Common Ground

The fight to preserve wilderness is not waged by just wooly-headed radicals and bleeding-heart intellectuals. It’s an issue with advocates on all sides, including hard-working, down-to-earth farmers, ranchers and guides in Montana, where the controversial Heritage Act — designed to identify new wilderness and manage non-wilderness lands — has pitted neighbor against neighbor.

Coming Home

Aly Nicklas grew up in Alaska, two blocks from the lifts of Alyeska. She quit high school and moved to the mountains of Colorado to pursue her lifelong dream of competitive snowboarding. But by 2004, at the age of 21, she had suffered at least 10 concussions. The symptoms were stacking up: memory problems, seizures, depression and trouble speaking. So she put her board away. Eight years later, she strapped on a board and helmet and returned to the slopes.

Cold Rolled

In recent years, Telluride has seen a spate of fat bike riders. Strike that. In recent years, Telluride has seen a spate of bicyclists who ride bikes with super fat tires, some as wide as 4.5 inches. These bikes navigate winter trails that have long been the sole province of skiers and snowshoers. Cold Rolled is the first film to capture this sport, and its footage is from near Lake Superior, where the long winters make for great fat biking.

Catch It

Though she grew up chasing surf in the warm waters of southern France, Lea Brassy’s nomadic lifestyle has led her to Northern Norway, where frigid waves crash into a rugged coastline and mountains rise straight up from the sea. Finding simplicity and an appealing balance between nature and humanity, she parks her van for awhile to connect with the landscape. Fishing, climbing and surfing in a thick wetsuit, even while the snow falls around her, Brassy reminds us that living simply is living fully.

Castles In The Sky

As climber Sonnie Trotter establishes a stunning 5.14 route on Castle Mountain in the Canadian Rockies, this short film digs deeper into his motivations, which flow from a place of creativity and all-consuming passion.

Born to Fly

Elizabeth Streb believes humans can walk on walls, hover in space and fly. And she proves it. Streb is a choreographer who defines herself as a wildly extreme action architect. The heart and soul of Streb’s dance is closer to the philosophy of climbers and BASE jumpers than you might imagine. What these disciplines have in common is a theory of movement based on the inspiration to defy gravity. Born to Fly asks: Can adrenaline be a form of medicine? When does movement become art? What does it take for humans to fly?

A Beautiful Waste

We last saw Steve Duncan in Telluride in 2011 with his award-winning film Undercity, where he explored way below and way above New York City. In A Beautiful Waste, he journeys down to the core of the Big Apple to wander its sewers. Of course this exploit offers its share of nastiness, but there’s also something — as the title implies — beautiful in these adventures.

The Apothecary

Nucla, Colorado, just an hour’s drive from Telluride, has seen hard times ever since the U.S. uranium industry collapsed in the late 1970s. It’s a hardscrabble town, where the folks who haven’t fled barely eke out a living. One oasis of activity is The Apothecary Shoppe, the sole pharmacy within 4,000 square miles. The owner, Don Colcord, gamely occupies multiple roles as druggist, surrogate doctor, life counselor and community benefactor. Colcord’s sanguine public persona, however, belies a long-suffered private pain for which there is no drug, no cure and no relief.

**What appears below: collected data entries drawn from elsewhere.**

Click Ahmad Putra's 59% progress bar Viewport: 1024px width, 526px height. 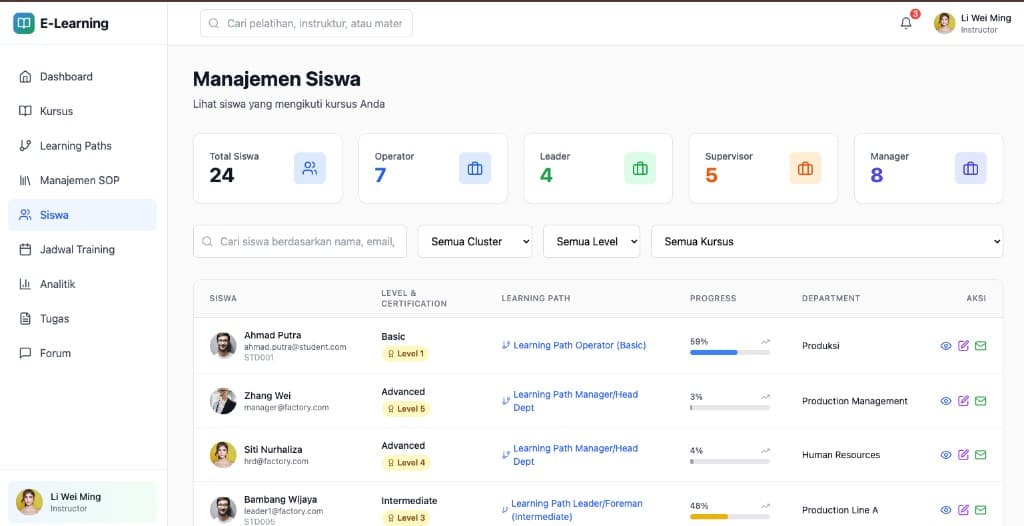tap(729, 352)
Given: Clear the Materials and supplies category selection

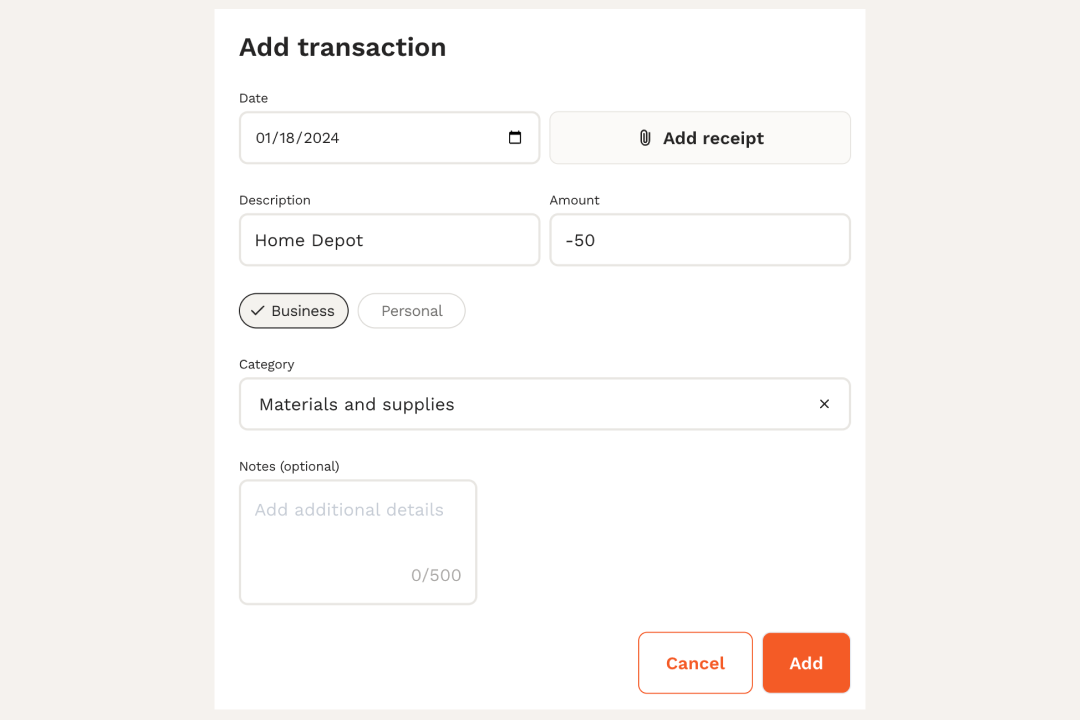Looking at the screenshot, I should pyautogui.click(x=824, y=404).
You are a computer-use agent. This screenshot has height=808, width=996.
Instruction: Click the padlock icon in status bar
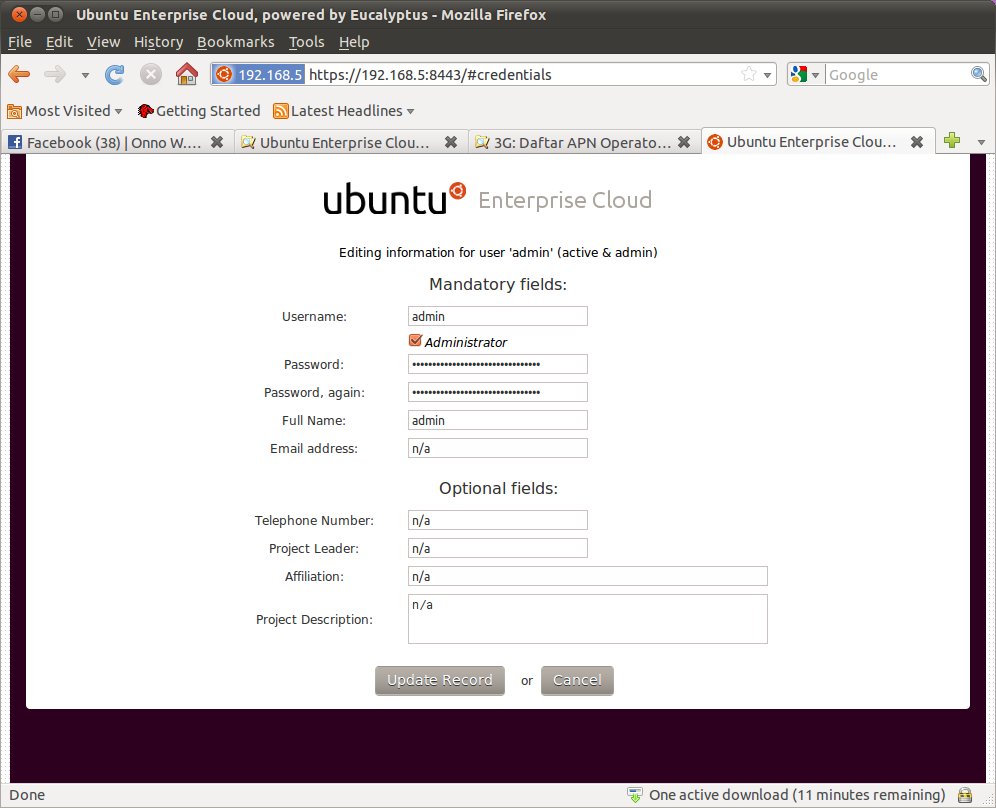tap(965, 795)
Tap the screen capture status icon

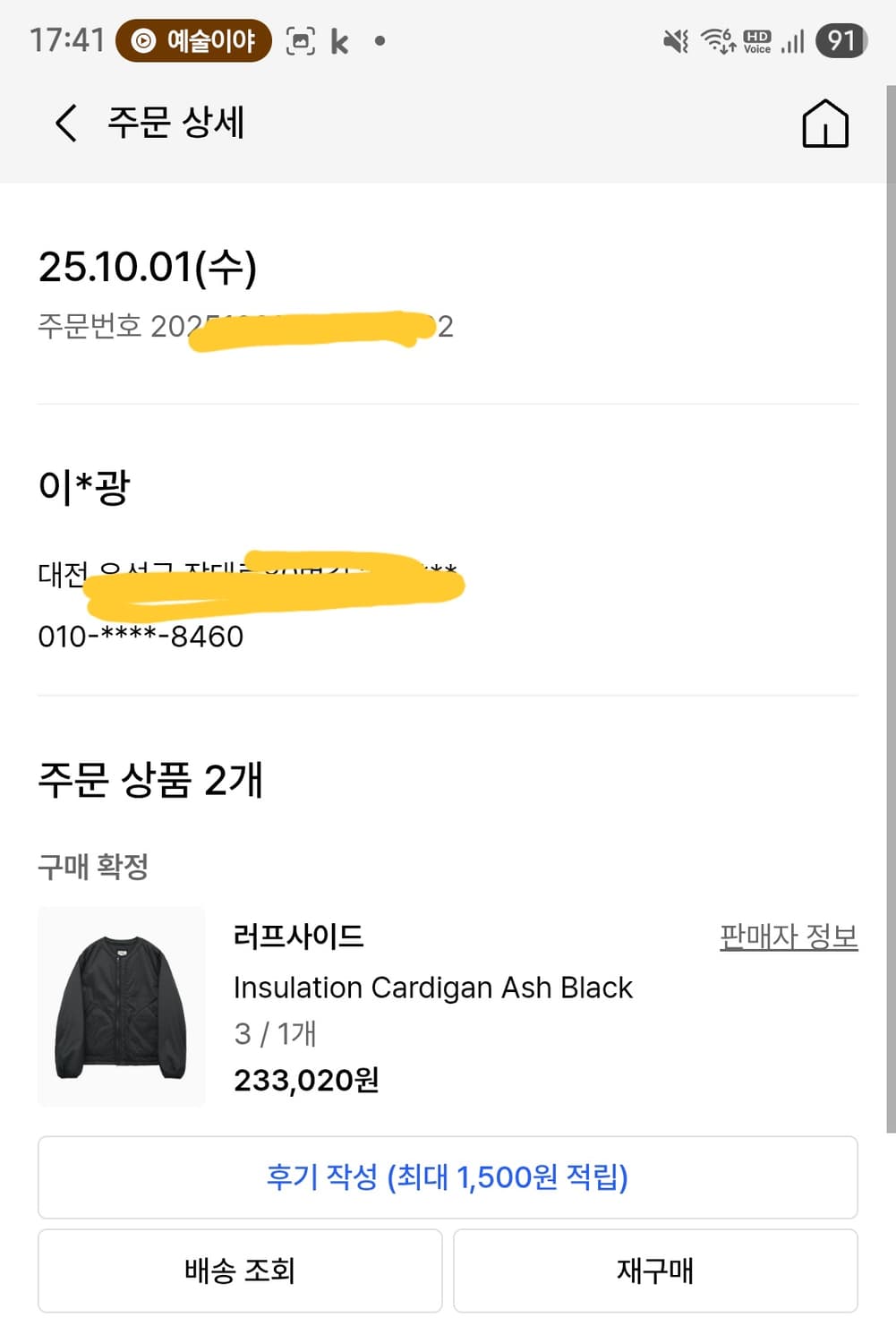tap(301, 41)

Alive Inside: A Story of Music & Memory

When filmmaker Michael Rossato-Bennett learned that a clip of his work-in-progress film Alive Inside had leaked and gone viral on the Internet, he was  — surprisingly — thrilled. He’d spent the previous three years following social worker Dan Cohen, a man who devotes his life to rehabilitating Alzheimer’s patients through music. The viral leak had an immediate and palpable effect on Cohen’s work, increasing awareness, raising funds and opening doors that had been closed previously.

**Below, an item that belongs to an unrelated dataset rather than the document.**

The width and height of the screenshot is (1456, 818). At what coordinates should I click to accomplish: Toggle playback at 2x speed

Climbers all have a story about how they got started, and 14-year-old Kai Lighter’s introduction is particularly striking — and not only because he’s a brilliant climber. Much like Tiger Woods in golf or the Williams sisters in tennis, he could change the demographics of climbing. This film, directed by Telluride’s George Knowles, isn’t about race, however, it’s about family. His single mother has become his regular belay partner, one who also makes sure that he maintains straight A’s in school.